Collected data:
------------------------------

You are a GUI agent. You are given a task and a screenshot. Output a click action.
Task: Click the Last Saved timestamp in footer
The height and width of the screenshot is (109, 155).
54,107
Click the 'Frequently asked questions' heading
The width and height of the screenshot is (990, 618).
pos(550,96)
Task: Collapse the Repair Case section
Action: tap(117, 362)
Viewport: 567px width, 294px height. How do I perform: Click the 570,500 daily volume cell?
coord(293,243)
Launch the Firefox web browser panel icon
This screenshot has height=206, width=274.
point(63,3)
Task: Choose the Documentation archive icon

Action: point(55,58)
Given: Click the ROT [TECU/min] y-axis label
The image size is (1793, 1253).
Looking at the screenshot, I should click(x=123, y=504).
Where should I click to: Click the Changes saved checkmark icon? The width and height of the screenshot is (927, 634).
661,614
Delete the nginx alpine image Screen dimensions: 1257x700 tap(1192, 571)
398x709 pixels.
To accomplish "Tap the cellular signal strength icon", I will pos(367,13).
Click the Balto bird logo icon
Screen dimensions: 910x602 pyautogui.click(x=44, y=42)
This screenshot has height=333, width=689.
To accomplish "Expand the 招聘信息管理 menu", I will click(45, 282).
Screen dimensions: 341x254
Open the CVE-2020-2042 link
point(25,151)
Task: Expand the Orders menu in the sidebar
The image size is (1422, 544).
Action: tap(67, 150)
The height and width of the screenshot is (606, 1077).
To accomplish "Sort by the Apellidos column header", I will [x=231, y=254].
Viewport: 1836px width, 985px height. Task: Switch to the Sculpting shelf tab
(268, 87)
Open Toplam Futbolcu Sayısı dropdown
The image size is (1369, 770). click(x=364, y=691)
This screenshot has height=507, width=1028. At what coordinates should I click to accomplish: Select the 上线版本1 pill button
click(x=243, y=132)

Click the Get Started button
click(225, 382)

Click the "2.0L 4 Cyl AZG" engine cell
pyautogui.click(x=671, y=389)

------------------------------

__Your task__.
Could you output the lines above, exactly as written, from the one containing "Open the CVE-2020-2042 link" through the last, with both ends included and no others?

__Your solution__.
Open the CVE-2020-2042 link
point(25,151)
Task: Expand the Orders menu in the sidebar
The image size is (1422, 544).
Action: tap(67, 150)
The height and width of the screenshot is (606, 1077).
To accomplish "Sort by the Apellidos column header", I will [x=231, y=254].
Viewport: 1836px width, 985px height. Task: Switch to the Sculpting shelf tab
(268, 87)
Open Toplam Futbolcu Sayısı dropdown
The image size is (1369, 770). click(x=364, y=691)
This screenshot has height=507, width=1028. At what coordinates should I click to accomplish: Select the 上线版本1 pill button
click(x=243, y=132)

Click the Get Started button
click(225, 382)

Click the "2.0L 4 Cyl AZG" engine cell
pyautogui.click(x=671, y=389)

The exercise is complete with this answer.